Much current research work is focused on understanding how the brain communicates with the outside world, and how the environment in turn affects the brain. A list of publications at the Stanford neurology lab run by Prof. Parvizi shows the typical breadth of research at one of many fine institutions.
Even before we figure out exactly how the brain works, if that day ever comes, a sharper understanding of this two-way interchange has useful medical applications, as we shall now describe:
– Prosthetics. Artificial limbs are rapidly advancing to assist those with physical disabilities. The FDA recently approved the DEKA Research “Luke Arm,” for use by upper arm amputees. This particular device is controlled by electrical activity in the user’s still-active muscles. Other devices, still experimental in nature, are being controlled directly by brain signals.

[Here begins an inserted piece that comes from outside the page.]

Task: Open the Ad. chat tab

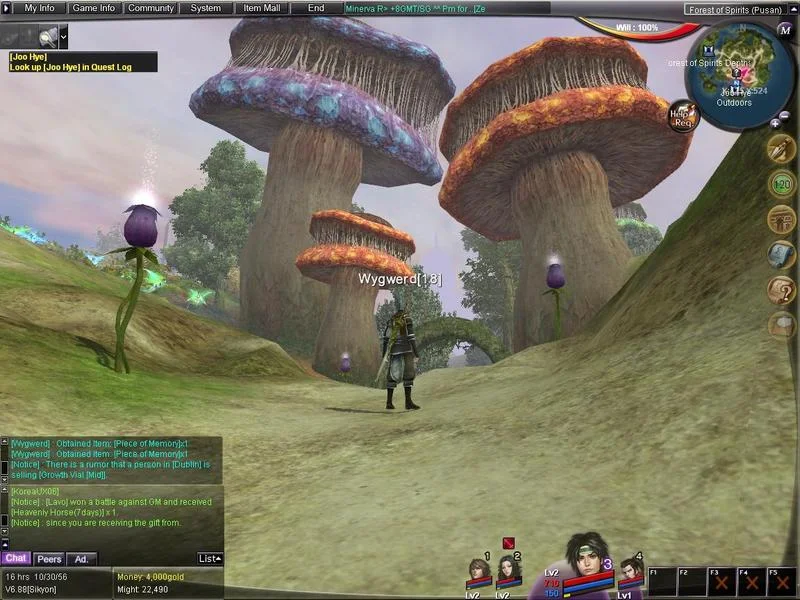Action: pos(82,559)
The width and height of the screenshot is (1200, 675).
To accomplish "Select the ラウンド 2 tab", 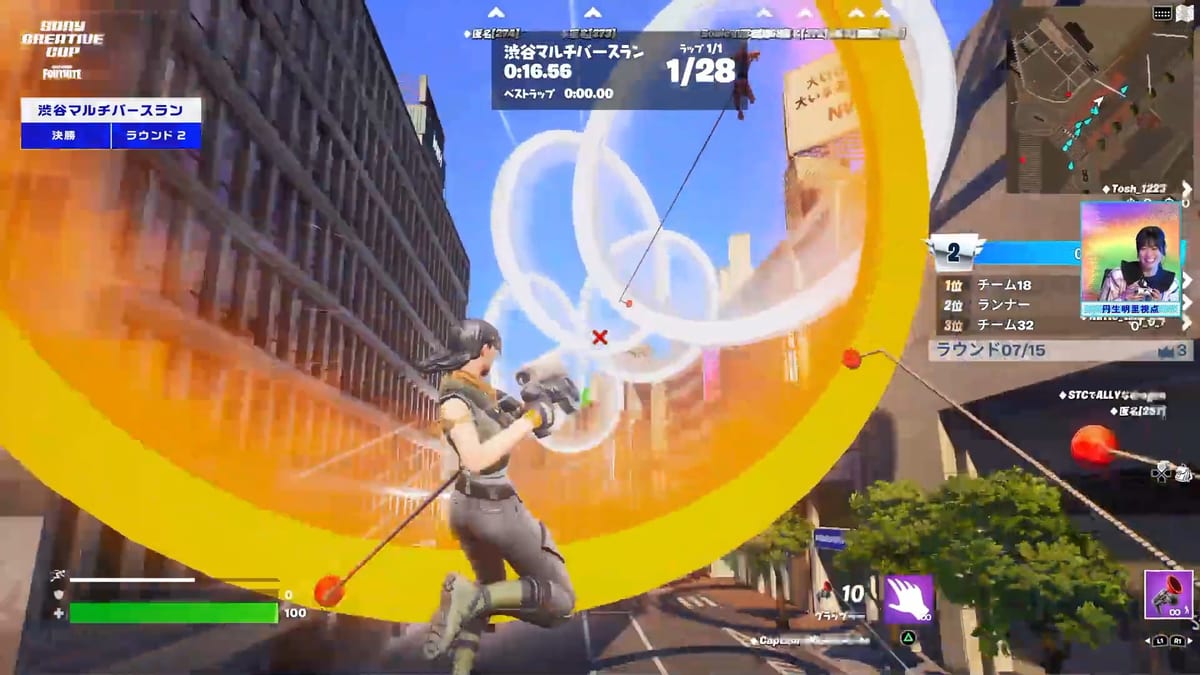I will pos(155,136).
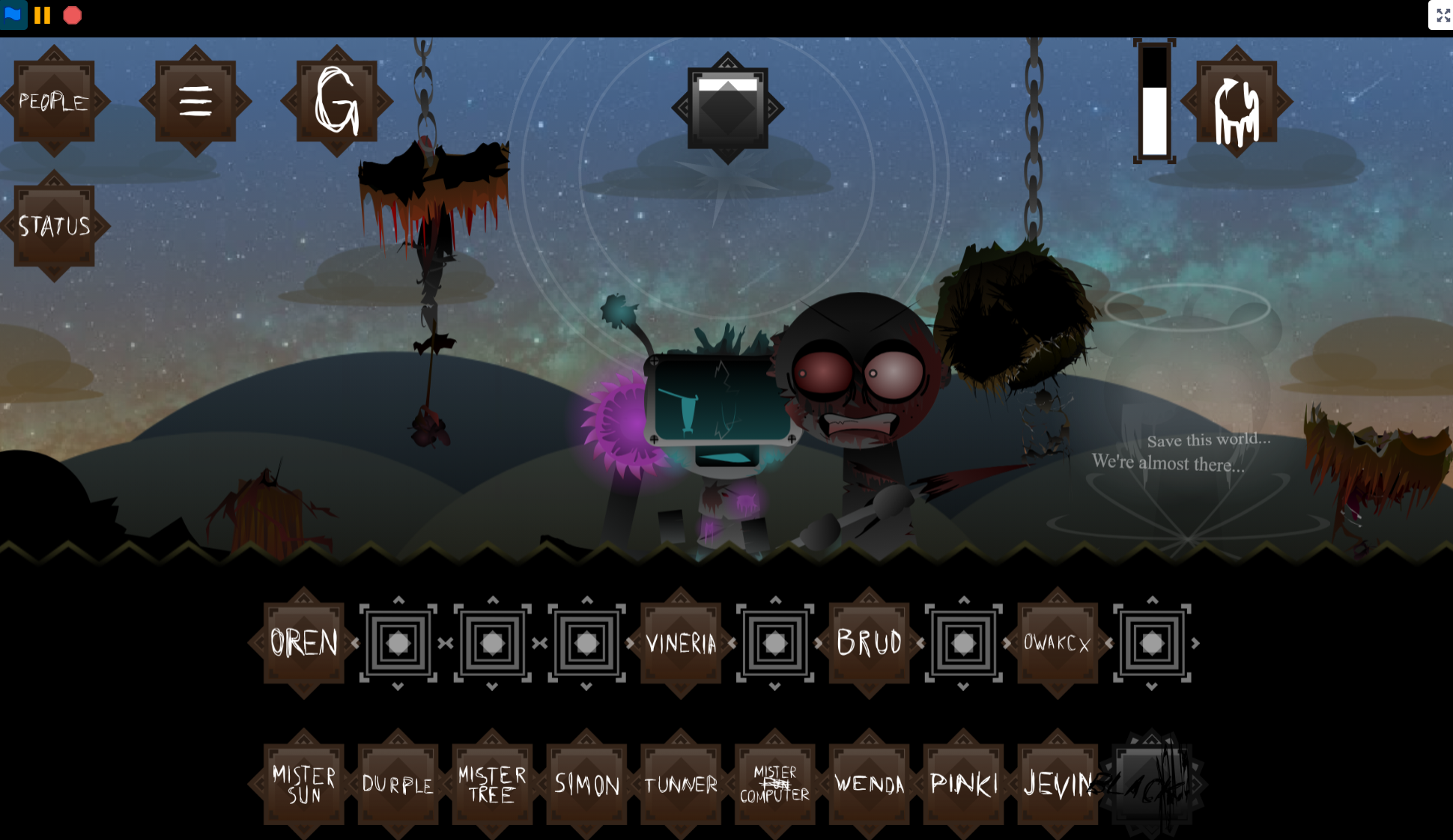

– Mental Disorders. Mental disorders affect a tremendous number of people. Surveys conclude that one-fourth to one-third of all human beings suffer from a diagnosable mental disorder at some time during their lives. Brainwave feedback training has helped veterans suffering combat-related stress. Recent work has shown that schizophrenia may be linked to abnormal brain waves, holding out the hope that brain wave treatment could be used to treat or cure this and similar mental diseases.
– Alzheimer’s Disease. Alzheimer’s disease is characterized by an accumulation of “plaques,” fibrous chunks of protein, in the space between the cells of the brain. These plaques are mostly made of beta amyloid, a substance that is found dissolved in the interstitial fluid. Researchers found that deep sleep decreased the amount of dissolved beta amyloid, so that stimulation that coaxes the brain into deep delta-wave sleep might slow the progression of this disease.
– Brain to Brain. We’re not at the Mind Meld stage yet, but researchers are already experimenting with direct human brain-to-brain interaction. The related field of brain-machine interface could lead to another type of Mind Meld, between a human brain and an artificial intelligence. Don’t hold your breath for this to happen, but scientists are indeed traveling down that road!
Do you feel you have experienced “brain sync” when collaborating with another person on a task involving high concentration?